- _READING PASSAGE_
The Food Standards Agency has released the full-year test results on campylobacter in supermarket chicken this morning, showing that 73% of chickens tested positive for some level of contamination with the food poisoning bug.
It also confirmed no major UK retailer met the industry target on reducing rates of highly contaminated chickens during the testing period.
This is in line with the trends identified in previous quarterly test results released by the FSA.
The target set by the industry and the FSA is to reduce the prevalence of the highest level of contamination – with more than 1,000 colony-forming units per gram – to below 10% by the end of 2015.
Across the retailers, the rate stood at 19.4%, the latest figures from the FSA reveal. Tesco was the only major retailer to be significantly below that average – with a rate of 12.8% - while Asda was the only significantly above the average, with a rate of 29.7%.
The FSA carried out its tests before many major supermarkets announced new initiatives and technologies to bring down campylobacter rates, and the full-year figures do not yet reflect the impact these new interventions have had.
The FSA has today announced a second year of testing to start monitoring and quantifying the impact of the campylobacter initiatives recently introduced by retailers and suppliers.
New measures from Morrisons & The Co-op
Today, Morrisons said it had switched supplier at the beginning of the year in a bid to reduce campylobacter contamination, and had since seen the rate of chickens with the highest level of contamination drop to just 2.3% - down from 11.3% a year earlier.
The Co-operative, meanwhile, today said it would trial a raft of new measures to tackle the bug from 1 July, including new on-farm measures and paying bonuses to farmers for stopping the spread of campylobacter.
Waitrose and Marks & Spencer have also published detailed campylobacter reduction plans, with Waitrose today revealing new data from its supplier, Moy Park, showing a sharp reduction in the prevalence of chickens with the highest rate of contamination.
Other retailers have opted for technological interventions, with Asda last week saying it was moving to SonoSteam steam treatment for 30% of its whole birds.
FSA director of policy Steve Wearne said the progress shared by Waitrose, M&S, The Co-op and Morrisons was “really encouraging” and challenged other retailers to follow suit.
“We expect all retailers and processors to be achieving the reductions we have seen in these retailers’ figures – that’s the only way we will meet the target we all signed up to.”
The British Poultry Council said the industry was fully committed to tackling campylobacter. “Campylobacter is a naturally occurring bacteria and our knowledge and understanding of this complex bug is increasing quickly through dedicated research and practical trials of interventions,” it said.
“As highlighted by the FSA, individual producers and their retail customers are working bilaterally to trial options including enhanced biosecurity, management of thinning, improved processing, temperature treatments, and novel packaging. It is worth reiterating that campylobacter is killed by thorough cooking and cross contamination can easily be avoided by good kitchen hygiene practices.
“The BPC is committed to ensuring that when practical and effective solutions for beating campylobacter are developed they will be made available to all producers.”

Pixel coordinate grounding data:
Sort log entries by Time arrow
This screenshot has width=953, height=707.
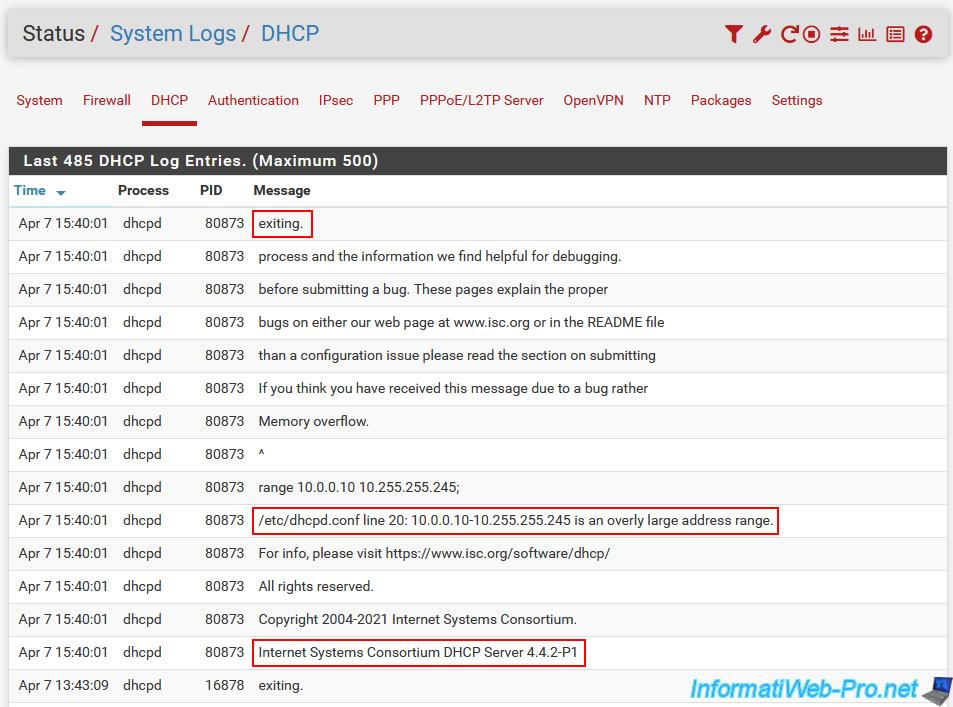[x=61, y=192]

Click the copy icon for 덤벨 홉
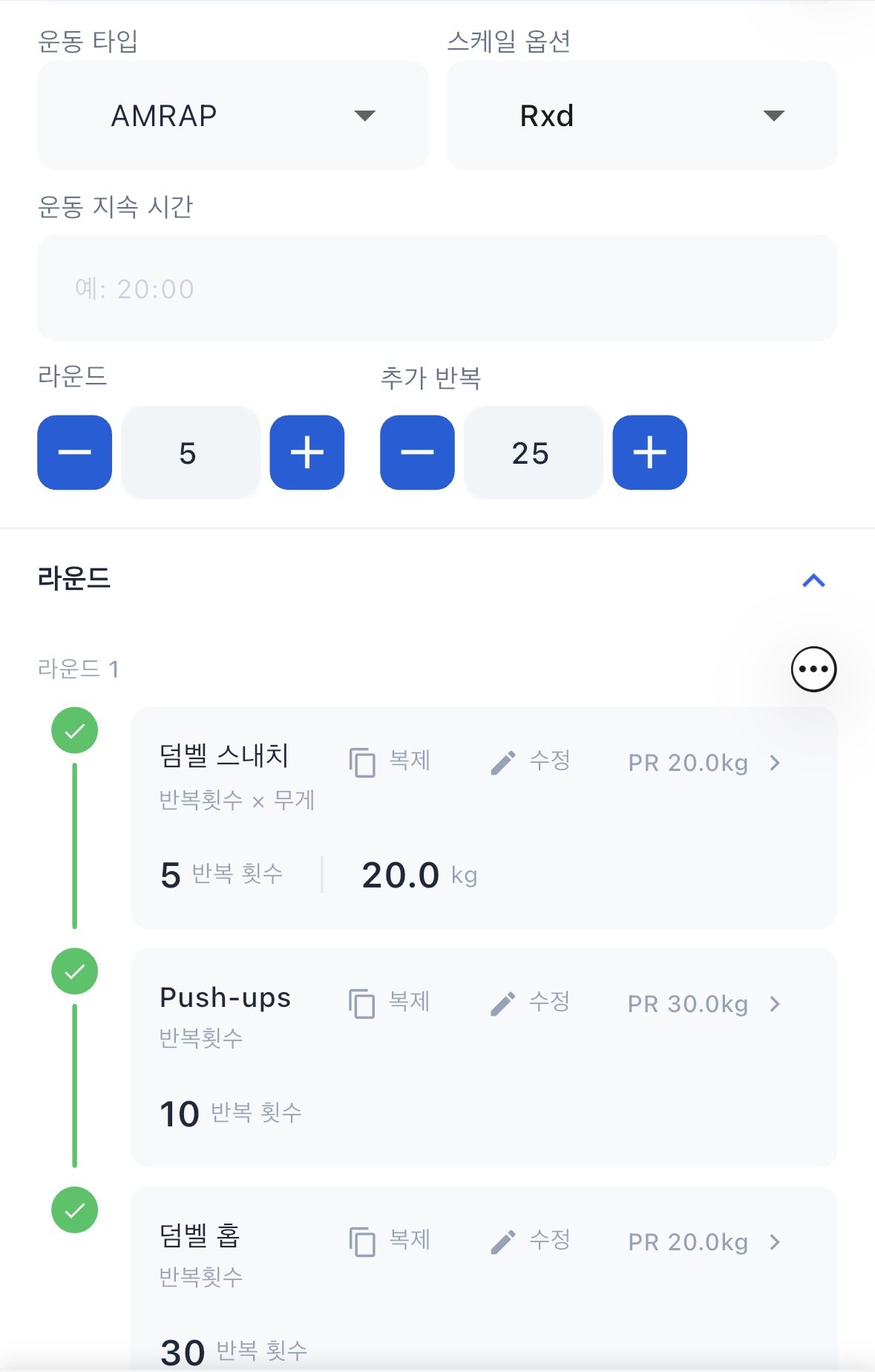click(x=362, y=1241)
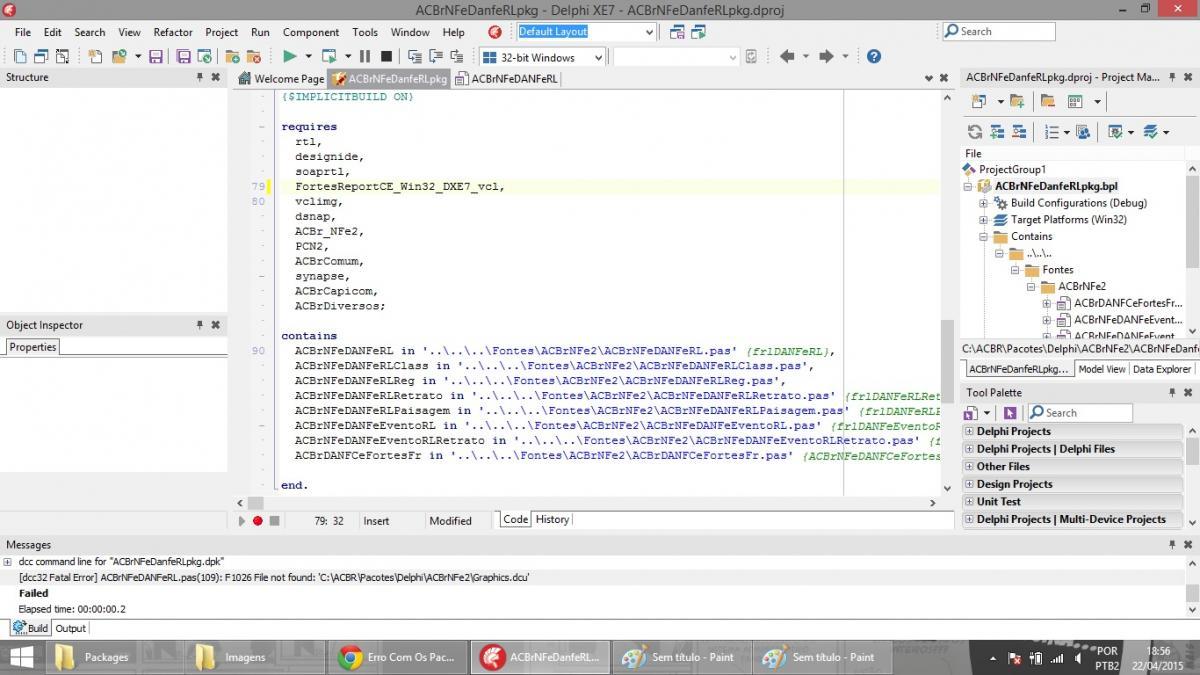Image resolution: width=1200 pixels, height=675 pixels.
Task: Click the Refresh icon in Project Manager
Action: pos(975,132)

- _LIST OF TASKS_
A. Answer these questions using the article on campylobacter in supermarket chicken:
(i) What percentage of the chickens tested positive for some level of campylobacter contamination?
(ii) Which retailer was the only one significantly above the average rate, and what was its rate?
(iii) To what percentage did Morrisons see its rate of chickens with the highest level of contamination drop?
B. Reproduce word for word the part of the article on campylobacter in supermarket chicken from "The Food Standards" to "by the FSA.".

- _SOLUTIONS TO THE PROBLEMS_
A.
(i) 73%
(ii) Asda, with a rate of 29.7%
(iii) 2.3%

B.
The Food Standards Agency has released the full-year test results on campylobacter in supermarket chicken this morning, showing that 73% of chickens tested positive for some level of contamination with the food poisoning bug.
It also confirmed no major UK retailer met the industry target on reducing rates of highly contaminated chickens during the testing period.
This is in line with the trends identified in previous quarterly test results released by the FSA.